In a change from previous years, the event was spread across the city in an effort to allow for greater social distancing.
"We wanted to be smart and be smart leaders and figure out a way to still have people enjoy the experience, but be at multiple locations, so we wouldn't be on top of each other," said Grady Bussey, the Chair of the event.
It allowed different locations to cater to different audiences.
"We've had an opportunity to truly experience the beauty of Raleigh through our parks, through our train stations, through open space. And it's been an excellent opportunity for us, to not only serve the community and show the African American experience, but to visit the extraordinary places that we have here," said Bussey.
The event highlighted the impact and experience of African Americans through a variety of means, from art to social justice to music.
"(It) gives everybody the opportunity to realize that there is an extraordinary culture, and we are truly apart of the treat aspect of the United States," said Bussey.
NC Central graduate student Dexter Moses walked around Vendor Village in front of Duke Performing Arts Center playing the saxophone.

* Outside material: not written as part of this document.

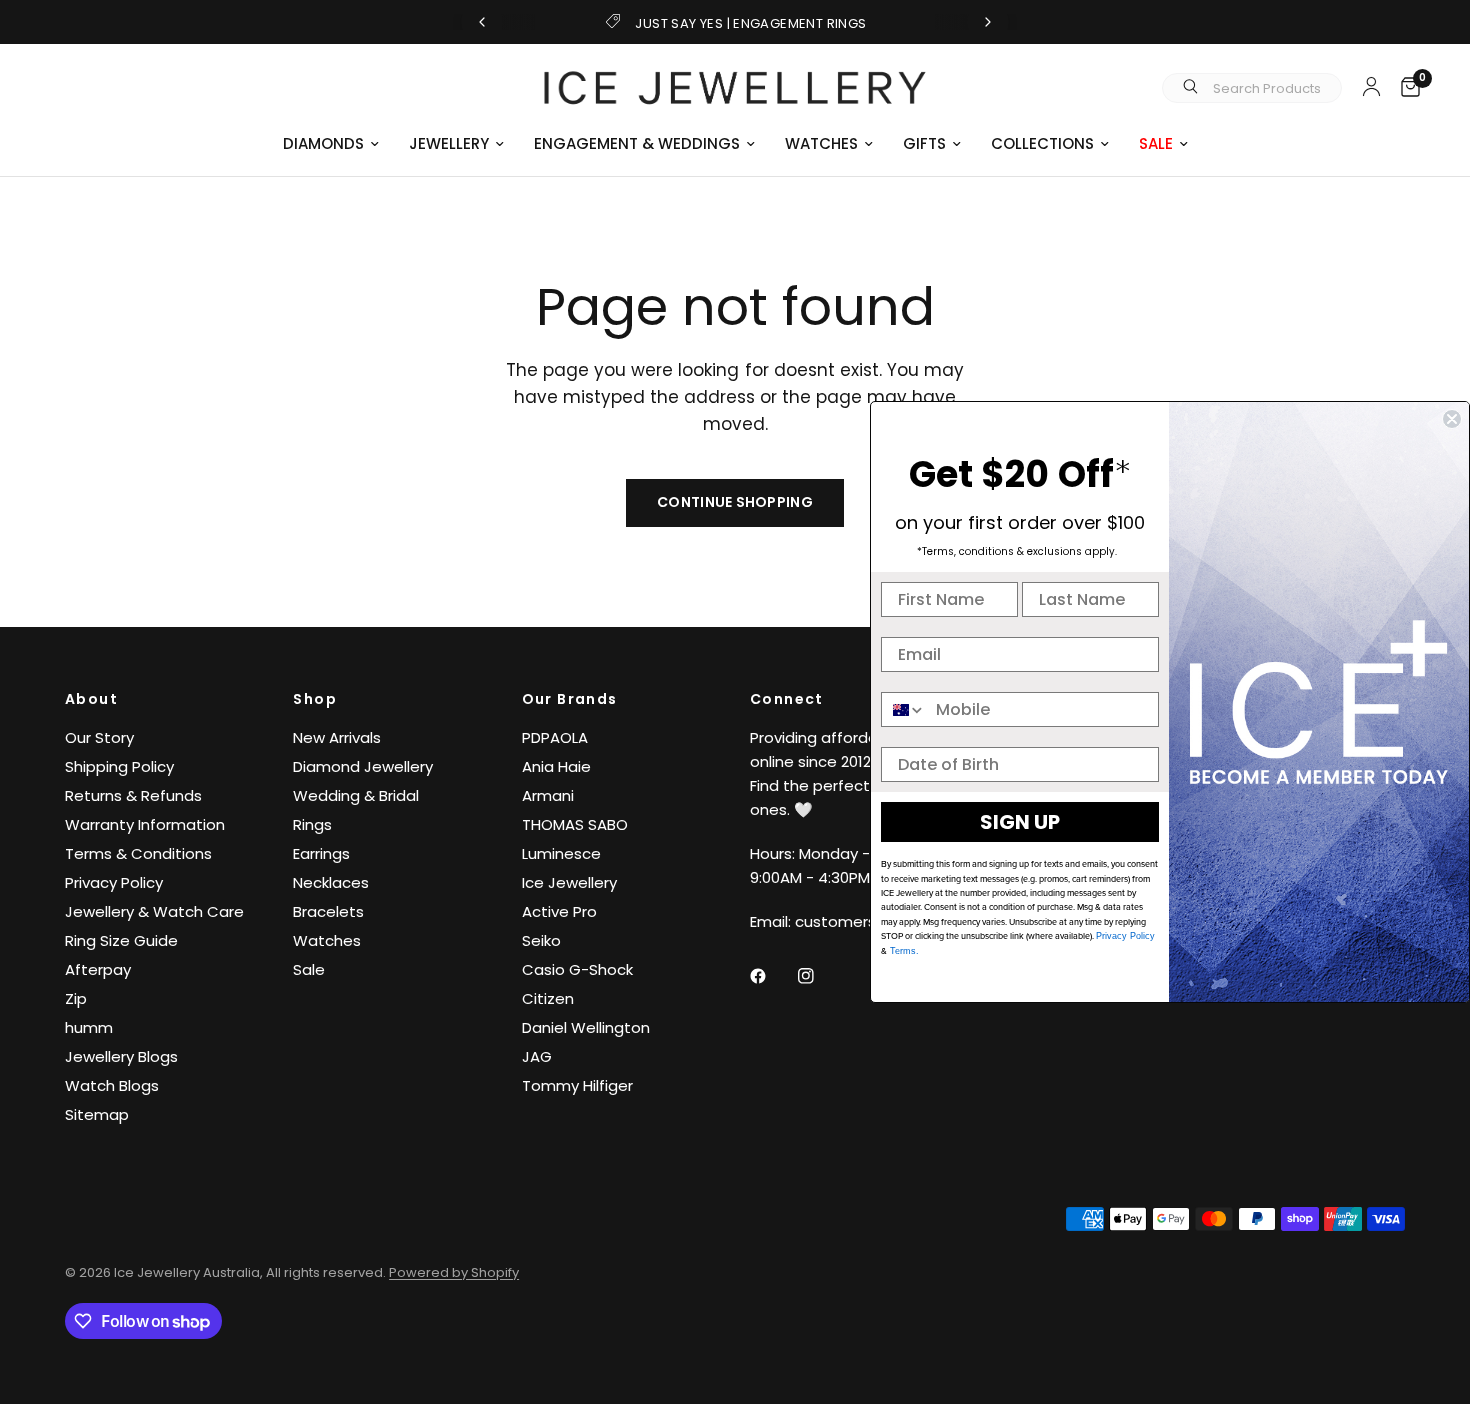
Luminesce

"It's just from the heart. I'm not thinking about it, it's just something I want to give to the people as a gift for them to take home and have a tune in their pocket," Moses said.
Outside bringing joy to attendees, his performance served a larger purpose.
"We need as Black people, we need really to emphasize preservation of our culture and passing it down to generation and generation. Not just letting it go after a while. We need to take care of what we have and what we've been through. And recognize that it's a good thing, not something to be ignored, but something to be celebrated," Moses said.